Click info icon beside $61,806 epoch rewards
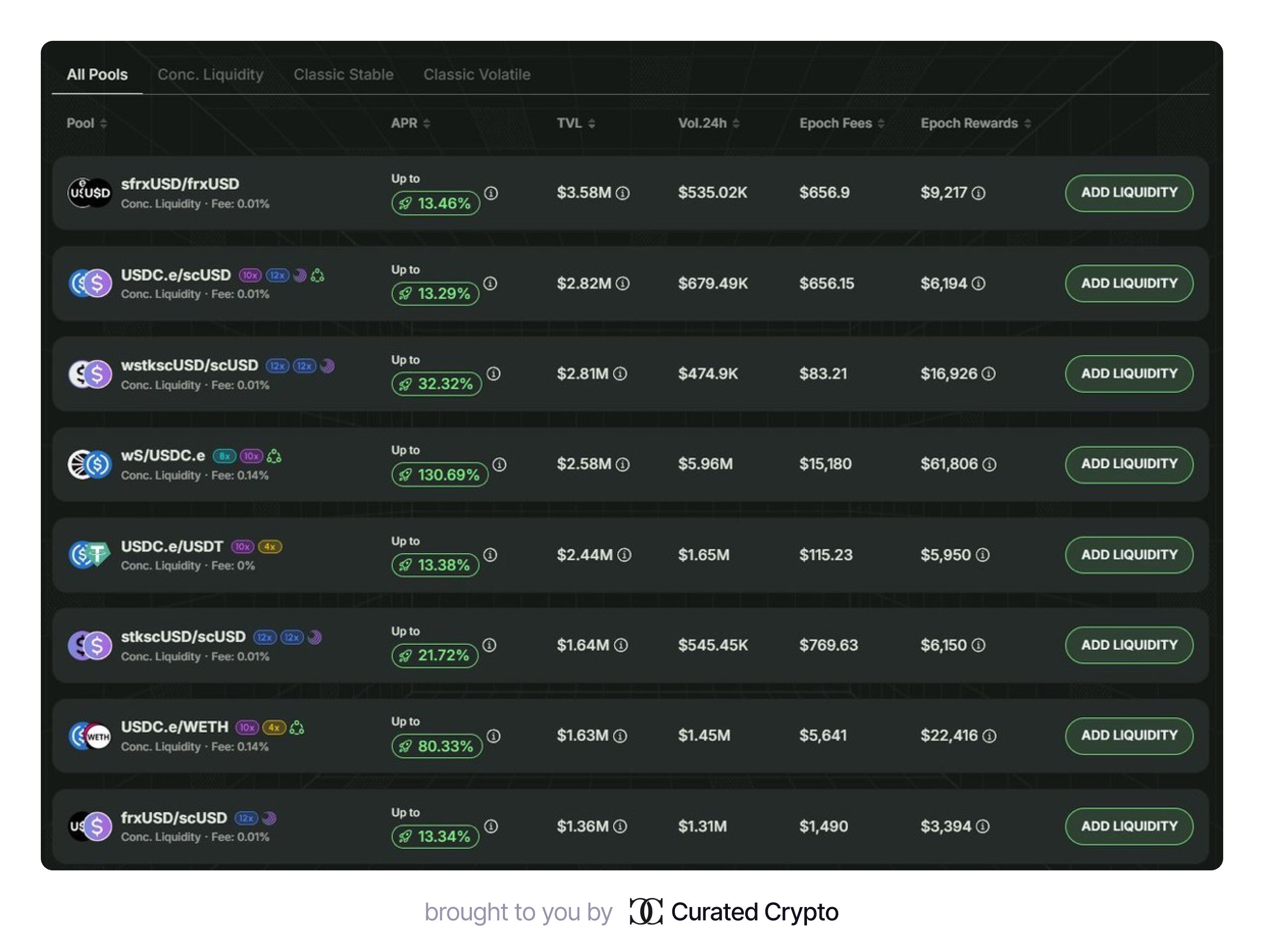The width and height of the screenshot is (1264, 952). point(989,465)
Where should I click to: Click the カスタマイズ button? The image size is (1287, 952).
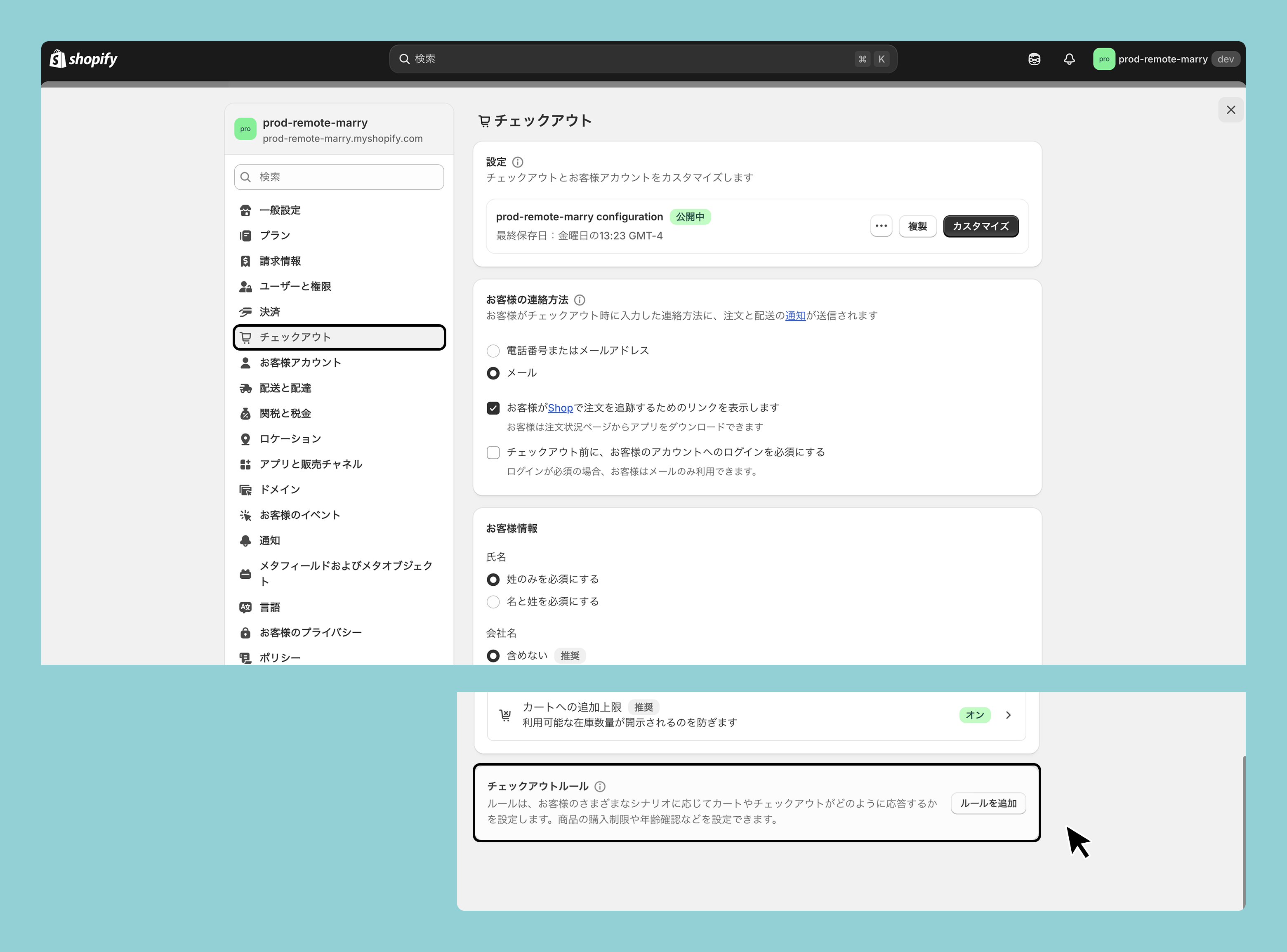[x=981, y=226]
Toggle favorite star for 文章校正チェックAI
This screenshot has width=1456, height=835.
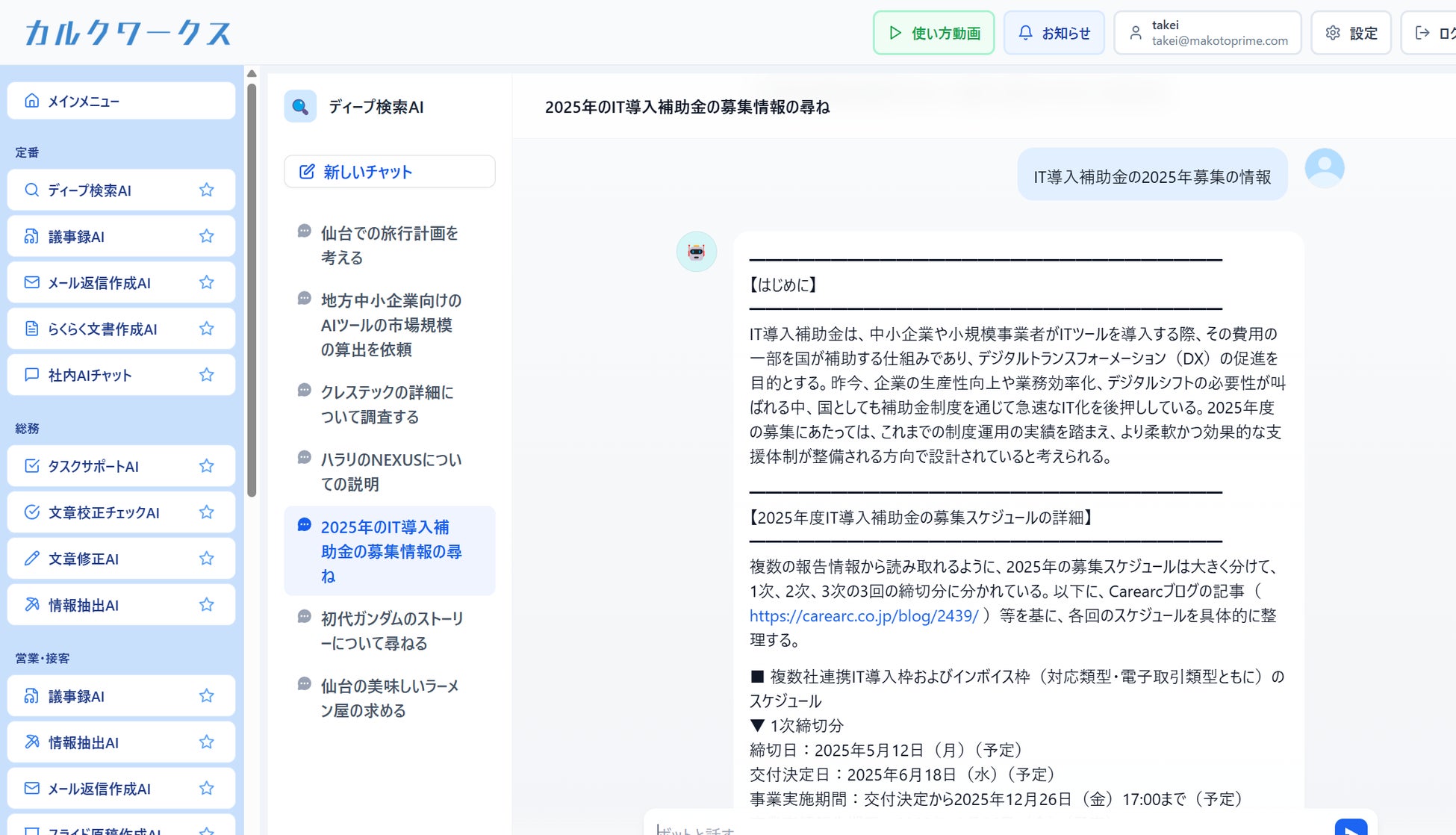207,512
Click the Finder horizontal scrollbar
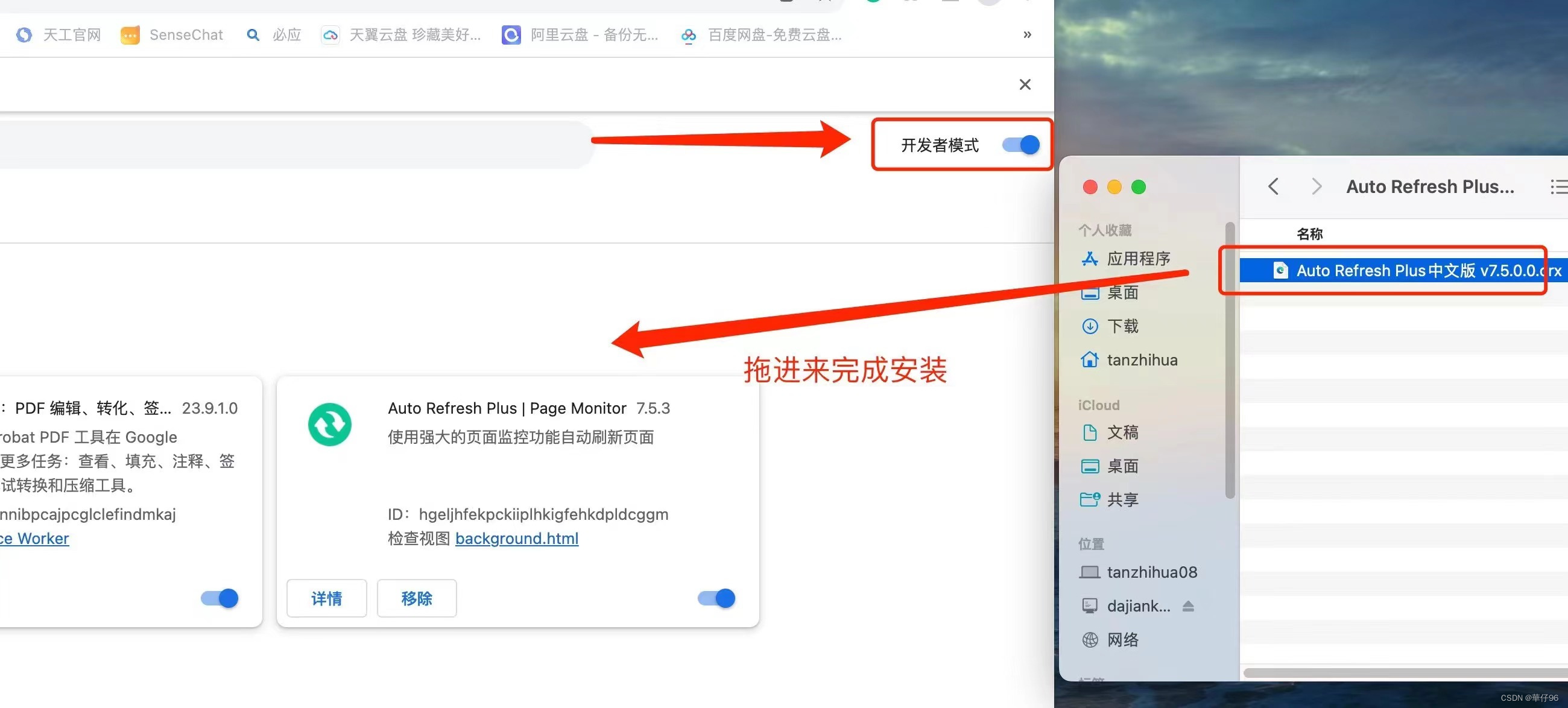The image size is (1568, 708). [x=1400, y=672]
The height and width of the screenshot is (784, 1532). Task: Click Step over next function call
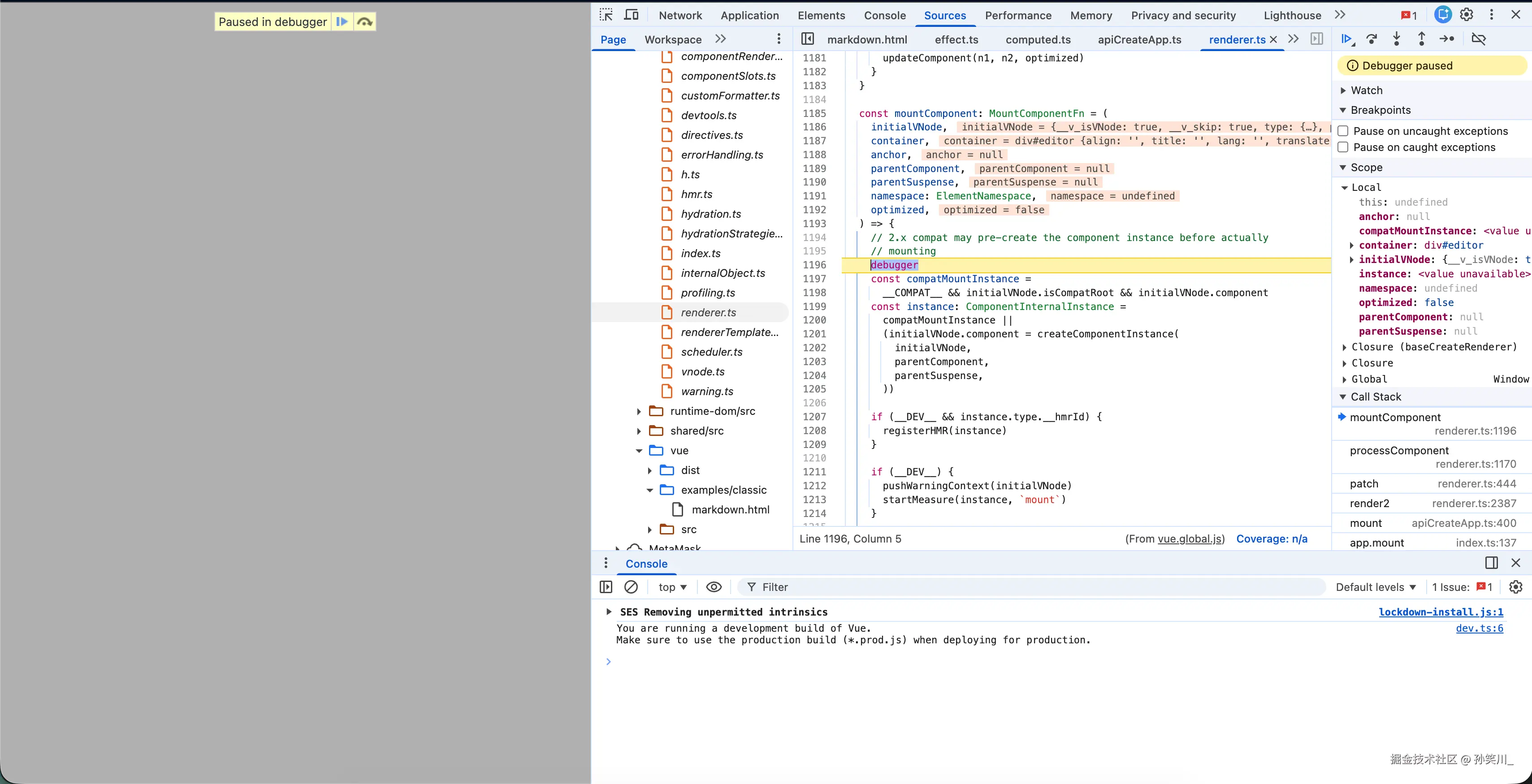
§ §
What to produce:
Leave out the pictures and transcribe the entries above exactly.

Output of the exercise:
Click info icon beside $61,806 epoch rewards
The width and height of the screenshot is (1264, 952). point(989,465)
Where should I click to: Click the カスタマイズ button? The image size is (1287, 952).
[x=981, y=226]
Toggle favorite star for 文章校正チェックAI
This screenshot has width=1456, height=835.
207,512
Click the Finder horizontal scrollbar
The image size is (1568, 708). [x=1400, y=672]
The height and width of the screenshot is (784, 1532). Task: Click Step over next function call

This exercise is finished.